Ah, so: https://www.pantsbuild.org/v2.8/docs/python-third-party-dependencies#requirementstxt. Dependency inference is only done within the universe you define up-front.
Is it a feature for Pants to not warn you about an import it cannot find in your declarations during the import inference stage? Is it meant to be caught only at run-time?
e
Yeah - we do not do magic - you have to declare 3rdparty dependencies via requirements or elsewise - we will not guess a version for you.
👍 2
As to the silence on missed imports - that was just made better 2 days ago: https://github.com/pantsbuild/pants/pull/13491
👍 1
h
Yeah no plans to backport, we'll be doing a stable release of 2.8 likely on Monday assuming no bugs are reported before then Taylor to check, are things working now? Anything we can help with?
n
I found the macro to use requirements.txt, but again stuck in the situation where Pants won't invalidate its caches when I make file changes. I wonder if this has anything to do with my files being checked out in my NFS home directory, but the .cache/ being on the local host in /var/tmp?
e
I don't think it has to do with separate locations. I'm almost positive it is exactly due to NFS.

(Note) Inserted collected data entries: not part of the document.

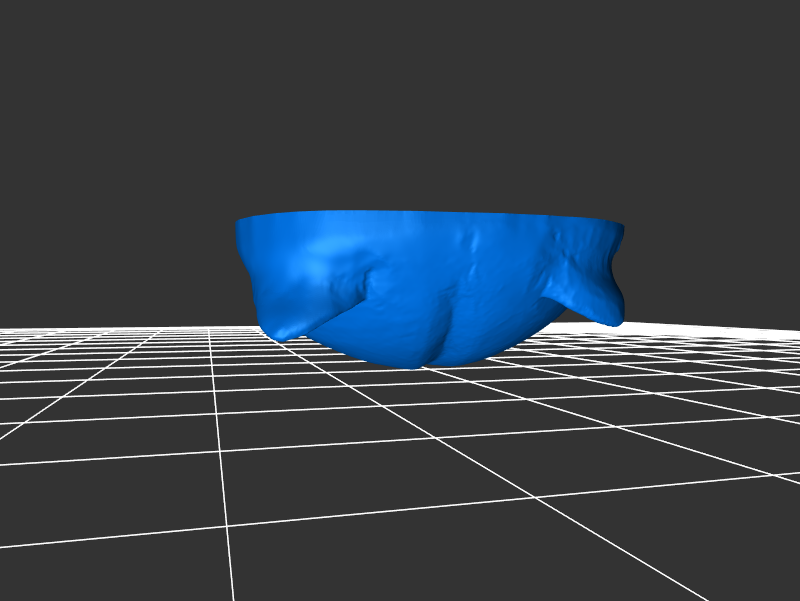Click the empty dark background above the mesh

coord(400,100)
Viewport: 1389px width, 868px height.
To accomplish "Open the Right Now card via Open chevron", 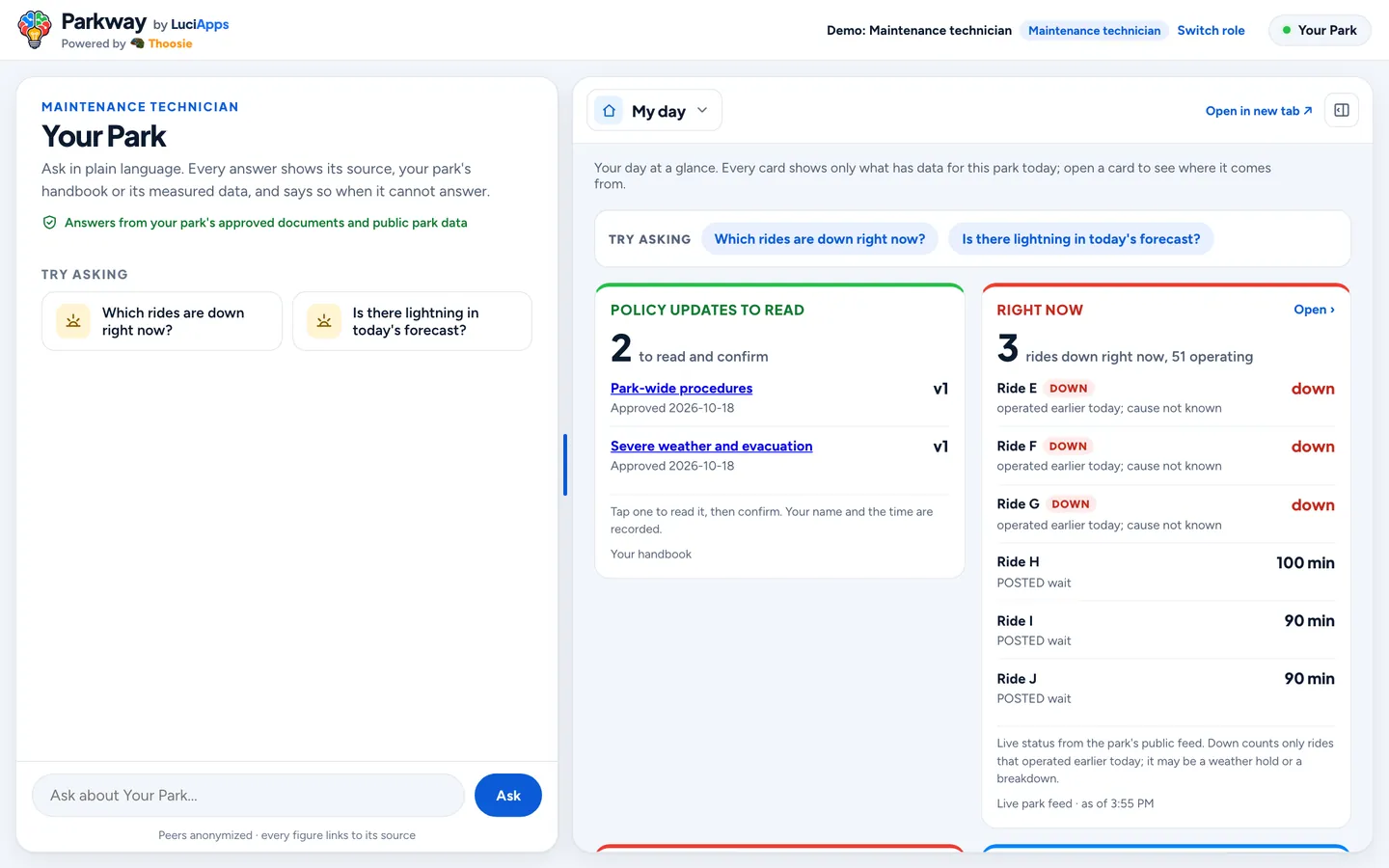I will pos(1314,310).
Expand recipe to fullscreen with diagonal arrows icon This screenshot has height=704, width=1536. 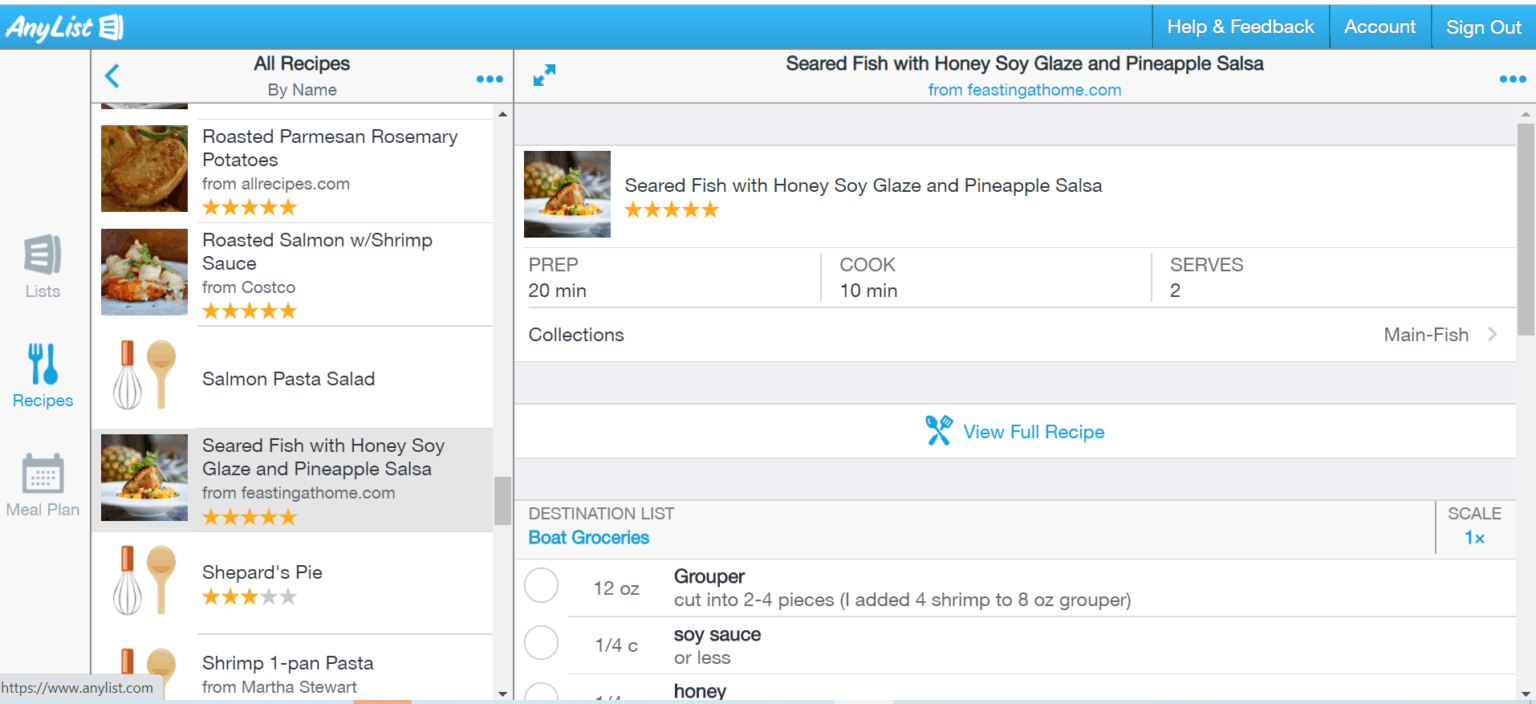point(544,74)
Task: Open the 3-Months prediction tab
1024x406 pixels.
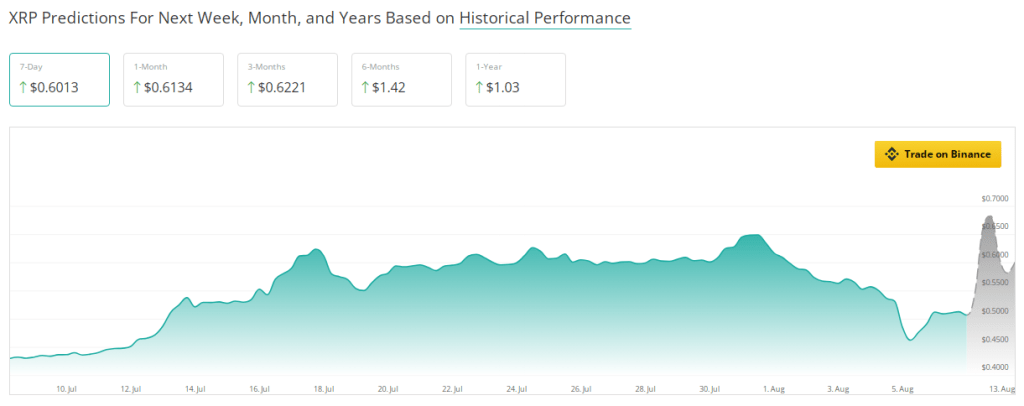Action: [287, 79]
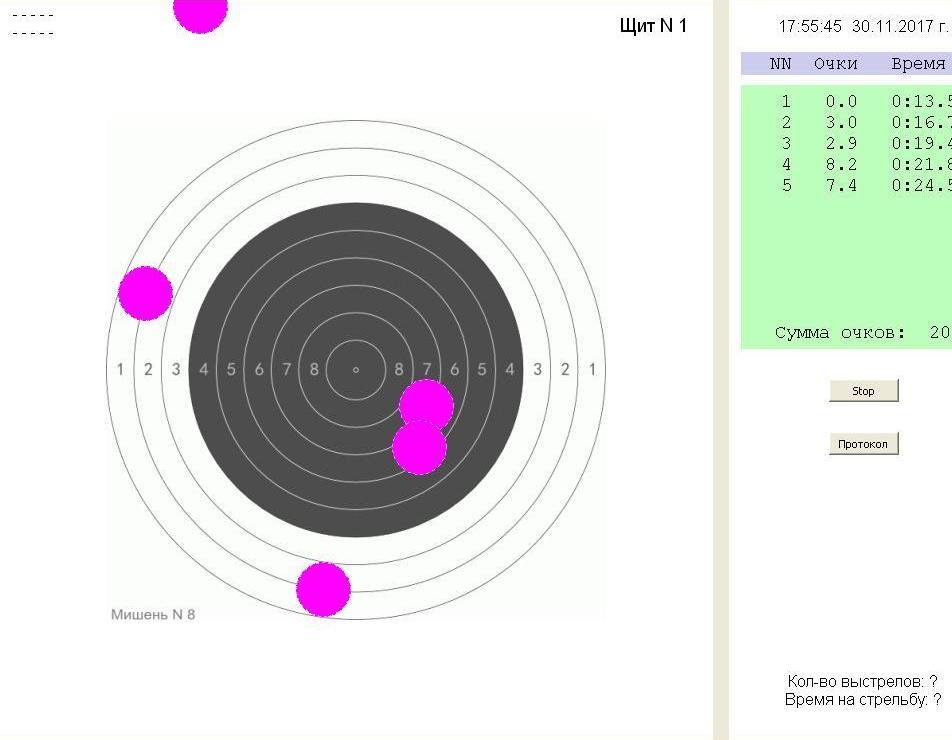Select shot 2 row with 3.0 points
This screenshot has height=740, width=952.
[x=845, y=122]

You should be able to quickly test this, but we use inotify and the like and these do not see NFS edits (since they're remote) IIUC.
n
Is there any way to “wake it up” (like an event loop)?
f
discussion on stack overflow points at it being because NFS does not have protocol support for notification events: https://stackoverflow.com/questions/4231243/inotify-with-nfs
(since NFS is several decades old and predates even the existence of the Linux kernel)
n
Right, but can Pants be instructed to scan/recompute hashes for a given file, dir, project manually? Or maybe it needs a polling feature. For example, PyCharm complains about file syncing because it can't place file watchers on NFS mounts, but we still manage because it periodically polls the project files and you can force resync.
f
probably needs an opt-in polling feature
👍 1
n
In the meantime, kill whatever server processes listening for file changes Pants gins up so it is forced to reexamine the files?
e
Yeah, which is easier accomplished with
--no-pantsd
. Performance will not be good though.
1
n
Does that option disable caching? Is caching and killing more optimal if willing to trade longer init times w/ faster goal completion?

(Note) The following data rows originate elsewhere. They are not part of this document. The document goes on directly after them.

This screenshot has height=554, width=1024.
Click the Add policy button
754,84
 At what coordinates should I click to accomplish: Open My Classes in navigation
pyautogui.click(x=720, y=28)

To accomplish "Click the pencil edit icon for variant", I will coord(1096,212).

So I tried both ways: w/ --no-pantsd (working now!) and not setting the option, but modifying the pants script to kill the sever pid at exit. Since the proto project is trivial, I don't know if "poor performance" just means slow init time or if Pants is starting from scratch on each goal run?
Also, is the inotify logic in the rust or python codebase? Wondering how difficult architecturally polling would be to implement (or force resync) for the server.
h
It does not disable caching on-disk, only memoization in-memory. But that memoization is pretty important to avoid doing things like "Creating module mapping" for dependency inference Rather than killing the server, it'd be simpler to use
--no-pantsd
so you don't start the server in the first place It is implemented in Rust. I'm not familiar enough w/ that part of the code to know how tricky it would be, but definitely possible!

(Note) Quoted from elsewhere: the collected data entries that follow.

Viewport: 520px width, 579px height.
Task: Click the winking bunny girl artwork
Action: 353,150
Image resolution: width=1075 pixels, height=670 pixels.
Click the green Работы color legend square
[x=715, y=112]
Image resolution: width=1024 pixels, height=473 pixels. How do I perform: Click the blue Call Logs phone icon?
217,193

maybe open a feature request to support NFS by adding polling for file watching? Can link to https://github.com/pantsbuild/pants/issues/10842, where we talk about adding polling for paths outside of the "build root" (the repo)
n
@hundreds-father-404 Thanks! I'll add this request to my list of things I'm keeping as we delve into this over the weekend. I think local performance is really important (for developers to run goals before committing), but our CI jobs would always be starting from disk (at best) and so the initialization lag is already going to be a fact of life there. They download the Git workspace and at some point run your custom build logic. The intention is to have Pants already bootstrapped on an NFS drive the build uid can access, so when it starts running goals using the pants script, it will not need to re-bootstrap itself and have access to the cache, which will hopefully be in a state based on the last successful release. Still need to sort out the details though. If you have any examples of people deploying Pants under similar constraints that would be helpful!
e
I'm slightly confused by your scenario description since it sounds ~opposite of what we've been working through here, where the code repo is on NFS. Here you describe ~/.cache/pants on NFS IIUC. Pants has native support for a remote / shared cache: https://www.pantsbuild.org/docs/remote-caching-execution. The Pants OSS CI jobs dogfood this with a remote cache hosted / donated by Toolchain in fact.